Плащ спаги из красного тонкого драпа был завёрнут в старую простыню и дремал себе в шкафу, с вложенными в него разрезанной на четыре части сигарой и пенковой обкуренной трубкой – «против моли». Но то ли моль стала нечувствительна к запаху курева, то ли нагар трубки утратил своё инсектицидное свойство, только во время одного из переворотов домашнего значения (имя которым – большая уборка), ломающих тряпично-бумажно-верёвочный порядок шкафов, как реки ломают лёд, мама, развернув плащ спаги, жалобно вскрикнула:

– Съеден!

Словно к столу людоедов, сбежалась семья взглянуть на плащ со множеством дырок, таких круглых, будто по нему стреляли мелкой дробью.

– Съеден! – всё повторяла мама. – А рыжая лиса рядом не тронута.

– Ну, съеден! – спокойно проговорил отец. – Съеден так съеден.

Мама выпрямилась перед ним, подобно фурии экономии.

– Быстро же ты смиряешься!

– О да, я уже привык.

– Мужчины…

– Знаю.

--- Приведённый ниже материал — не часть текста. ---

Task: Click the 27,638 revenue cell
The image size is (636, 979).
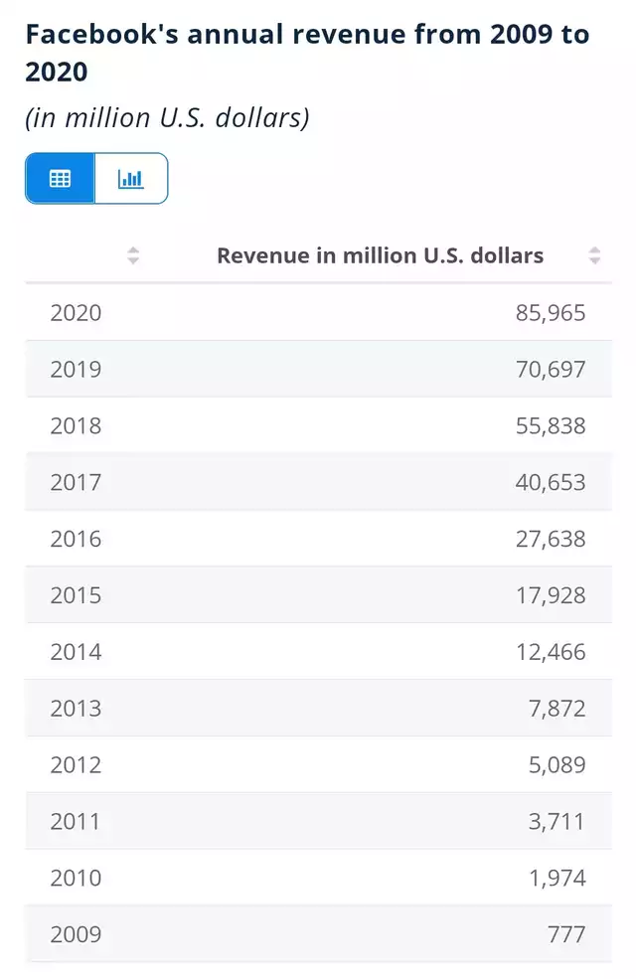Action: coord(551,539)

На что он тебе был, этот плащ?

С мамы мигом слетела её самоуверенность, и она заегозила, как кошка, которой наливают молока в бутылку с узким горлышком.

– Ну… я его хранила! Вот уже пятнадцать лет он завернут всё в ту же простыню. Дважды в год я его разворачивала, встряхивала и снова складывала…

– Одной заботой меньше. Можешь все свои силы сосредоточить на зелёном пледе в голубую и жёлтую клетку, которым членам твоей семьи запрещено пользоваться, поскольку они имеют право лишь на красный плед в белую клетку.

– Зелёным пледом я укутываю ноги Малышки, когда она больна.

– Неправда.

– Как это? Кому ты это говоришь?

– Неправда, потому как она никогда не болеет. Мамина рука тут же легла мне на голову, словно на меня вот-вот должен был свалиться кирпич.

– Не переводи разговор на другое. Что мне делать с потраченным молью плащом? Он такой большой! Метров пять будет!

– Бог мой, душенька, если он причиняет тебе столько хлопот, сложи его, заверни в саван и убери в шкаф, словно ничего не произошло!

Кровь прилила к свежим маминым щёчкам.

– Как ты можешь! Теперь другое дело. Я не смогу. Здесь затронут вопрос…

– Тогда, дружок, дай-ка его мне. Я кое-что придумал.

– Что ты собираешься делать?

– Не спрашивай. Я знаю.

Мама вручила ему плащ со всей своей доверчивостью, сквозящей в её взгляде. Такое уже бывало: не заявлял ли отец, что ему известен секрет изготовления шоколадной карамели, или способ наполовину сократить потребность в пробках во время разлива бордо по бутылкам, или метод расправы с медведками, одолевшими наш салат-латук? Пусть плохо закупоренное вино скисало за полгода, а изготовление карамели приводило к кристаллизации в сиропе халата и к пожару, уничтожавшему метр паркета, пусть гибель салата, обработанного загадочной кислотой, предшествовала гибели медведок – это не означало, что отец ошибся…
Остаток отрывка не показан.